Endometriosis (or ‘endo’) is a chronic condition where tissue similar to the lining of the uterus is found in places outside of the uterus. Areas of endometriosis are called lesions, which can lead to pain, scarring and sometimes difficulty falling pregnant.  Endometriosis is usually found in the pelvis (e.g. ovaries, uterus, bladder, bowel), however, in rare cases it can be found in the lungs, diaphragm (located in the chest) and belly button (navel).

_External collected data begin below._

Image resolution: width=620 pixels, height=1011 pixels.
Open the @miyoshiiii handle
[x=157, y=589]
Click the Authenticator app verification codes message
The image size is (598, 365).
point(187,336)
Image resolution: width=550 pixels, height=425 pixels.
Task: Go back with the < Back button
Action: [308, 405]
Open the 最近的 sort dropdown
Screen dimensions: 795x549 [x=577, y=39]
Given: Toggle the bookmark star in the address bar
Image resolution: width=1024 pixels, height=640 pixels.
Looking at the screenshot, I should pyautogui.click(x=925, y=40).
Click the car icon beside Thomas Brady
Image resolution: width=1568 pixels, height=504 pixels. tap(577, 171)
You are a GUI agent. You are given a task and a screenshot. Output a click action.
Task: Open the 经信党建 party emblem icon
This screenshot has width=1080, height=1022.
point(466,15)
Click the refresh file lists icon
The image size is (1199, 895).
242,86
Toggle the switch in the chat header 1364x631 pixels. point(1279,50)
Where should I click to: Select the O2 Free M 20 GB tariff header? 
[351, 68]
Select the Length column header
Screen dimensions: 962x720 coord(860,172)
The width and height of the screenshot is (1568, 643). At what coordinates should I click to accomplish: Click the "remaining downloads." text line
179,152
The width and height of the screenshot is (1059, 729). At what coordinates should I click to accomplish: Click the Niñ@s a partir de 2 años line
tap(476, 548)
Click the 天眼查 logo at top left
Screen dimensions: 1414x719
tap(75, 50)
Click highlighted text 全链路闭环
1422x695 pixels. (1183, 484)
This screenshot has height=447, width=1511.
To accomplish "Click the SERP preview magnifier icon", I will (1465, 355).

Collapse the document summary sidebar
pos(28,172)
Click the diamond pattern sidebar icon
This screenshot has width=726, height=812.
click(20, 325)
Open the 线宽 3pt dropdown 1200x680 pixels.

The best way to diagnose endometriosis is through keyhole surgery (called a laparoscopy). This procedure is done when you are under general anesthetic (so you sleep during the surgery) and is best done by a specialist who is experienced in endometriosis. This procedure involves the specialist making a small incision in your belly button (and two or three cuts lower down), a small camera and implements are used to examine the pelvic area. During this time the specialist can treat the areas of endometriosis by excising (cutting out) or cauterising (burning off) the areas of endometriosis. How the endometriosis is treated will be determined by the specialist and where the endometriosis is located in the pelvis.

The tricky thing with endometriosis is that the symptoms can vary from person to person. Some people may experience pain with their period (that stops them doing what they would normally do), bladder or bowel problems, fatigue or pelvic pain at other times (e.g with sex or when they don’t have their period).  Sometimes endometriosis can make it difficult to fall pregnant. Some people may have no symptoms at all. 

There are multiple ways that endometriosis can be managed and the important thing is finding what works for you. Any treatments should be discussed with your doctor or specialist and should take into account your symptoms, circumstances and desire (or not) for pregnancy. The key approaches include:

  • Surgery – laparoscopy (see above – how endometriosis is diagnosed)
  • Medical – hormonal treatments (e.g. pill, Mirena, injections) – these may help you manage your symptoms and may allow you to skip your period. Another option is pain medications to help you manage the pain you feel with endometriosis.
  • Complementary therapies – some people may find benefit in acupuncture, supplements, massage or other therapies.